• [ACTIVITY]: After locating the line that bears "This screenshot has width=1020, height=489.", restate word for word that line and the rest of the listing to its final line, excluding all pictures.

------------------------------------

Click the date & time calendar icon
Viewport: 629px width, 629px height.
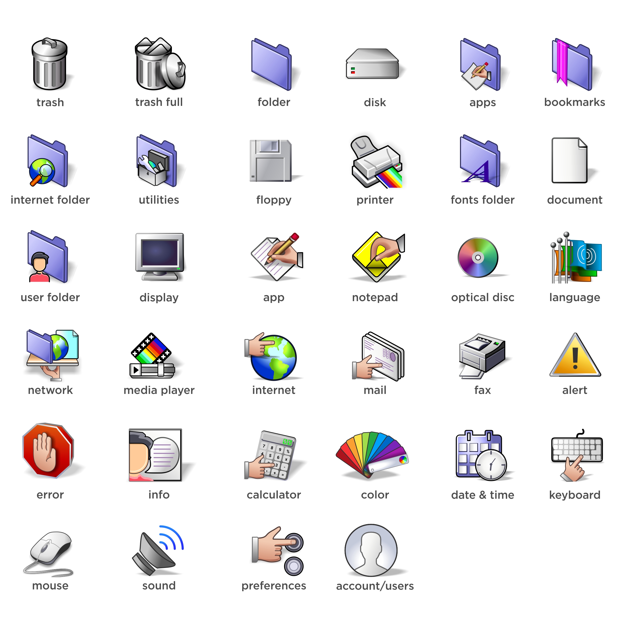click(482, 456)
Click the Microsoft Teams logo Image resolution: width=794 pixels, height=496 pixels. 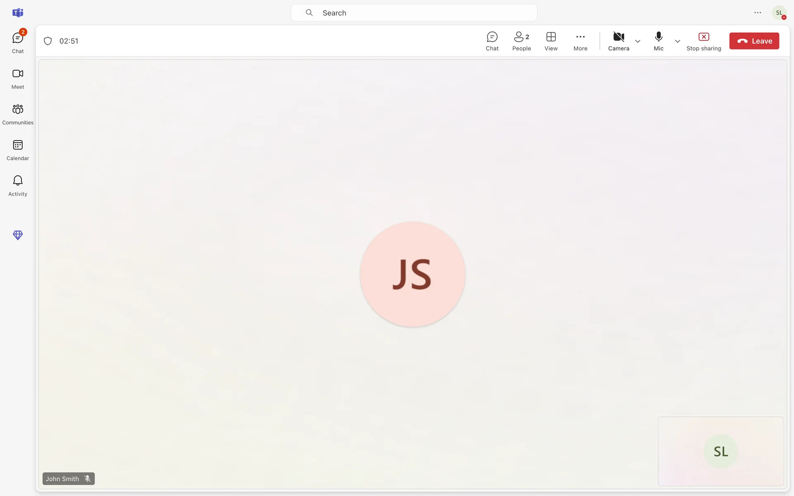tap(18, 13)
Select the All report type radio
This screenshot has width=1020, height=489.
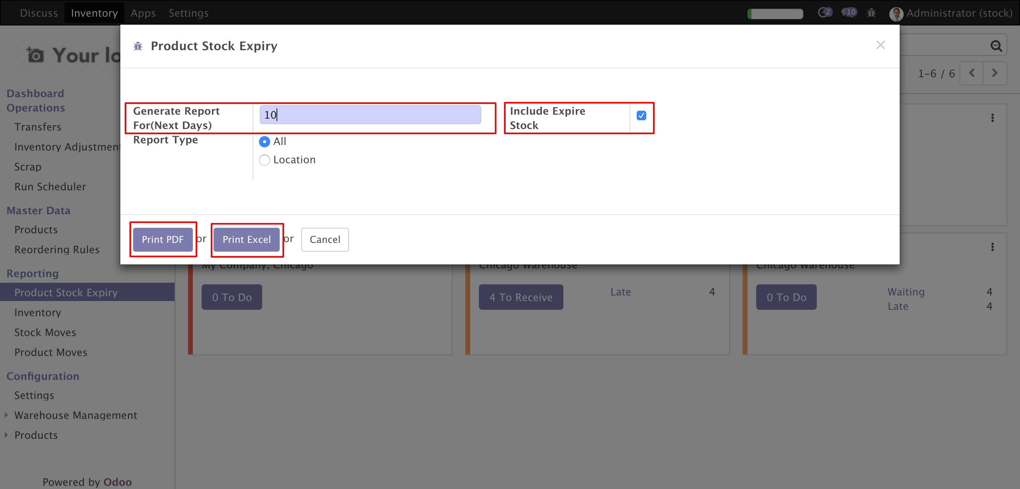coord(265,142)
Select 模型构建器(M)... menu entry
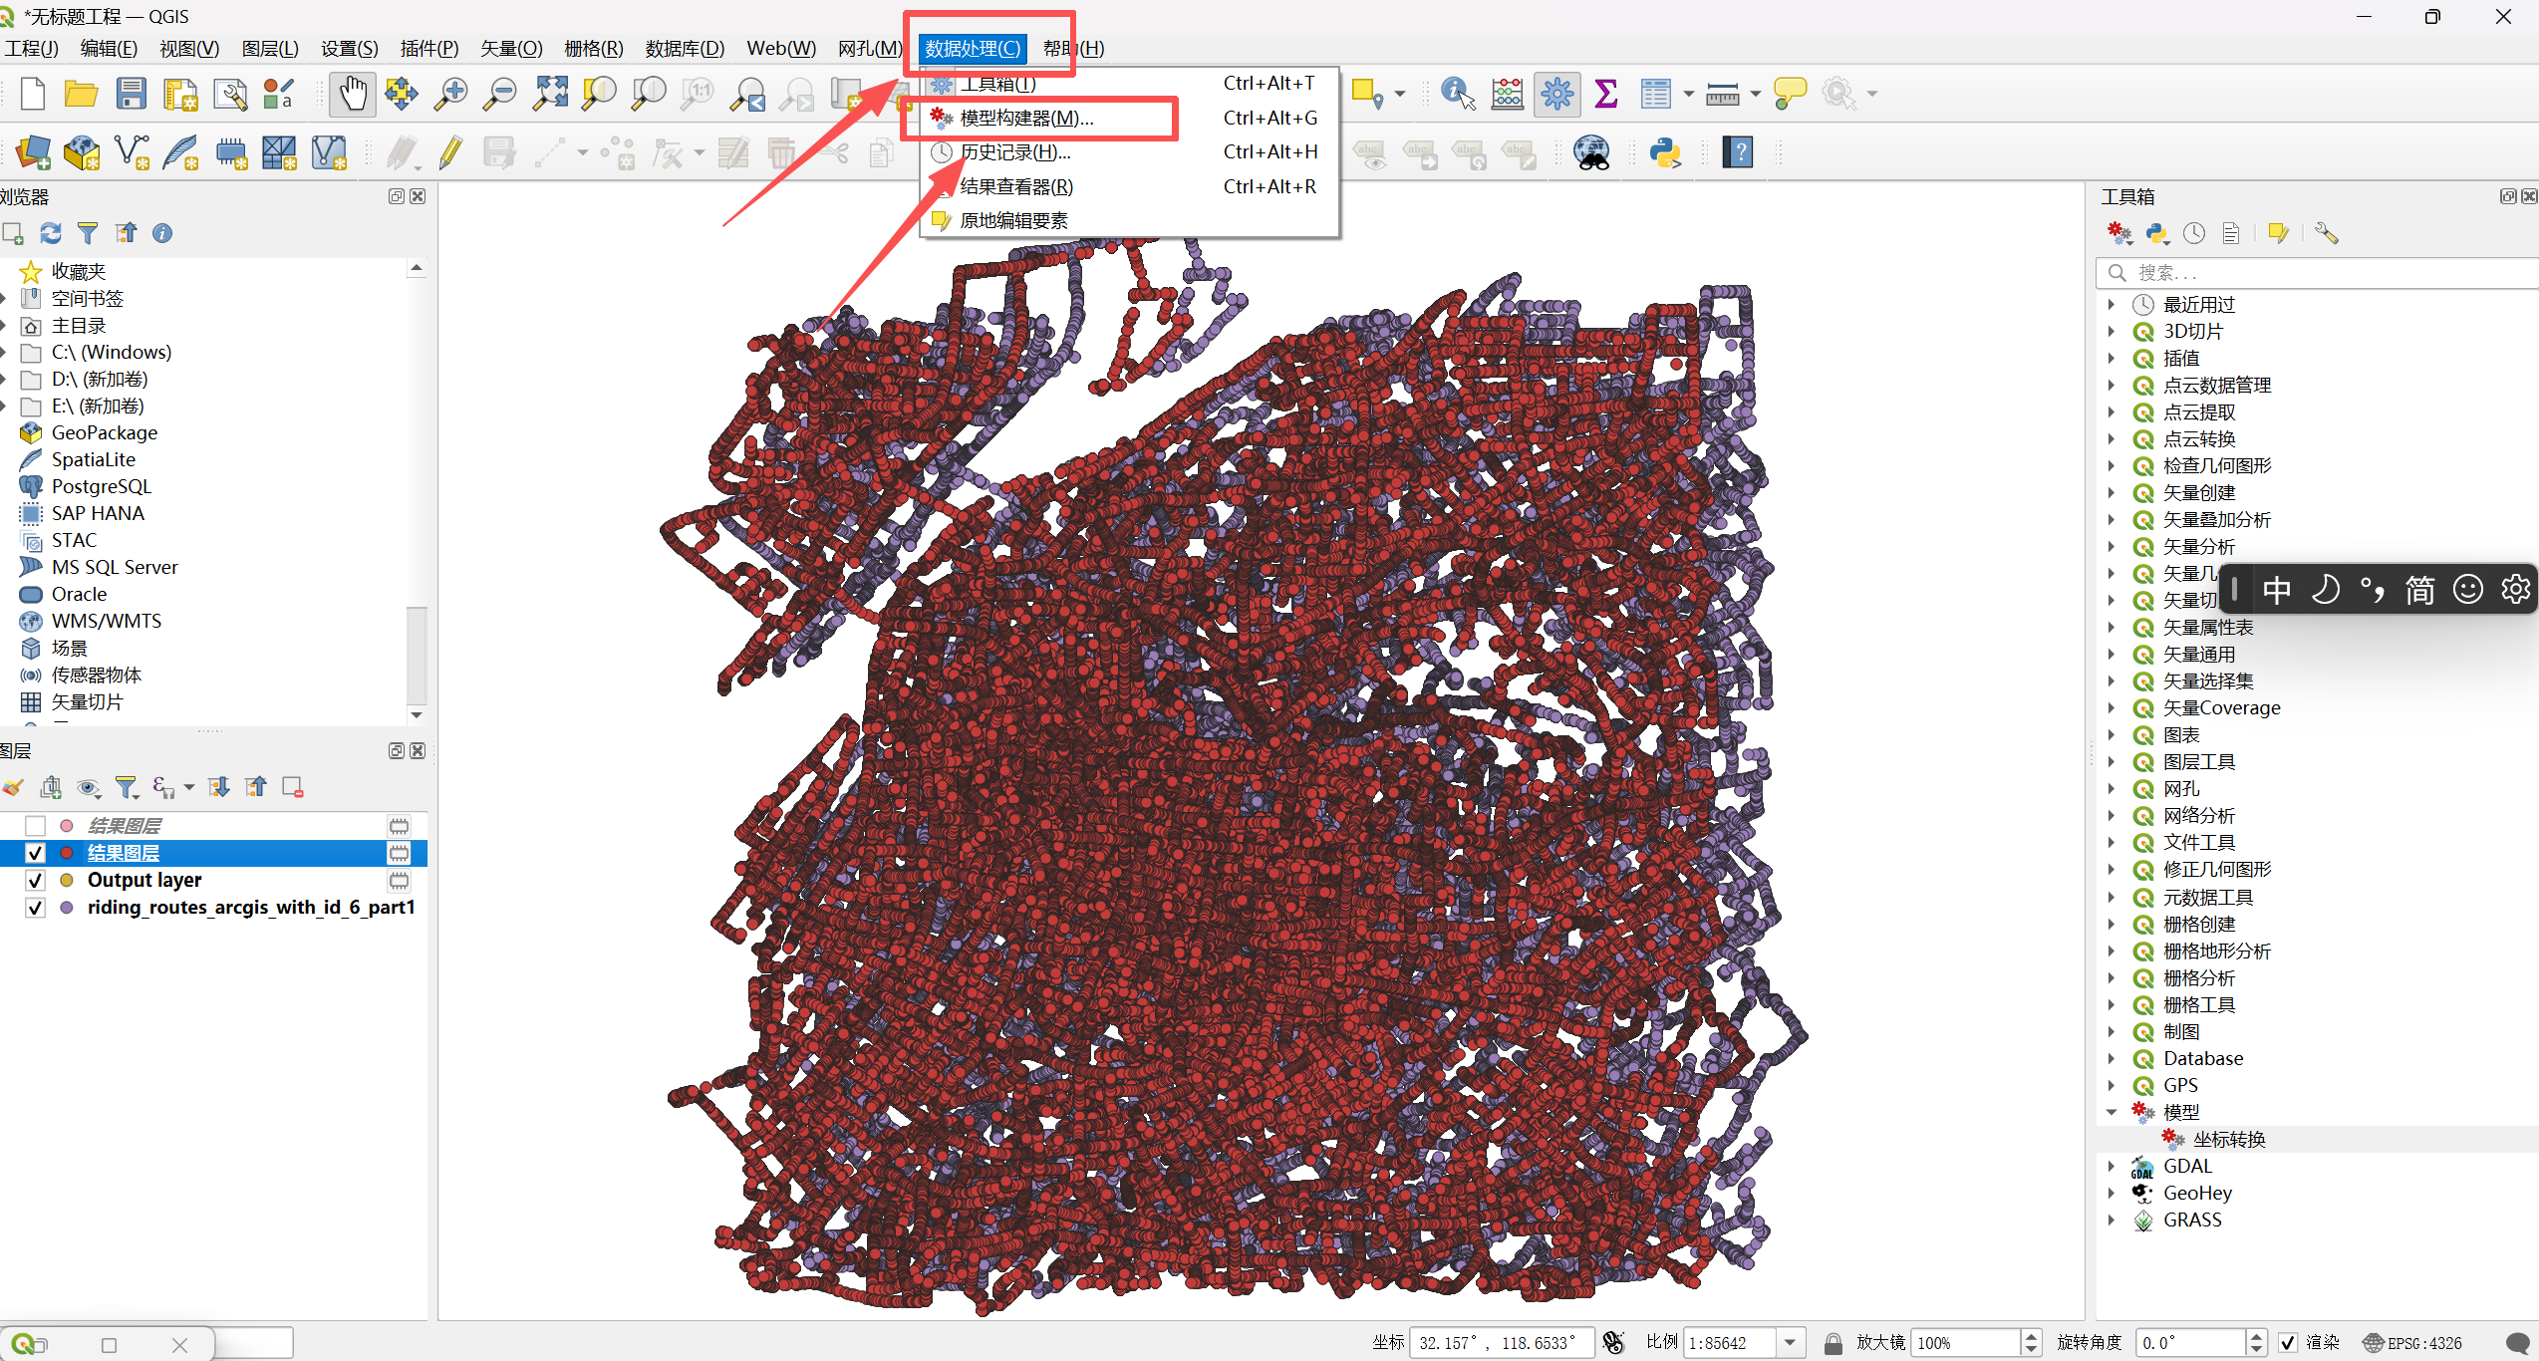Screen dimensions: 2539x1361 1026,119
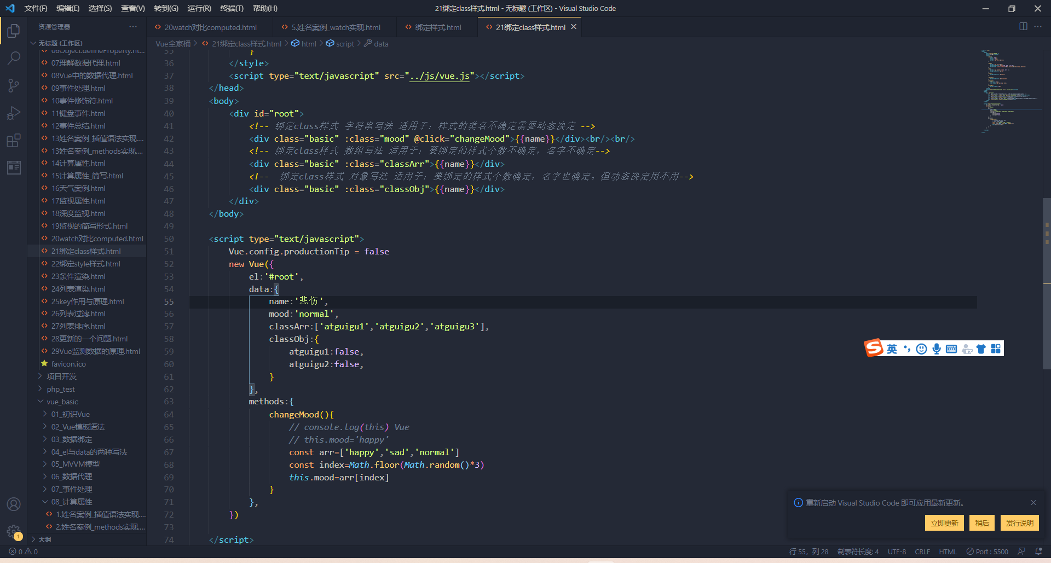Switch to the 20watch对比computed.html tab
Screen dimensions: 1051x563
[x=208, y=27]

------------------------------------

• [OUTPUT FOR THIS EXERCISE]:
This screenshot has width=1020, height=489.
coord(265,142)
Select 模型构建器(M)... menu entry
Screen dimensions: 2539x1361 1026,119
Switch to the 20watch对比computed.html tab
Screen dimensions: 1051x563
[x=208, y=27]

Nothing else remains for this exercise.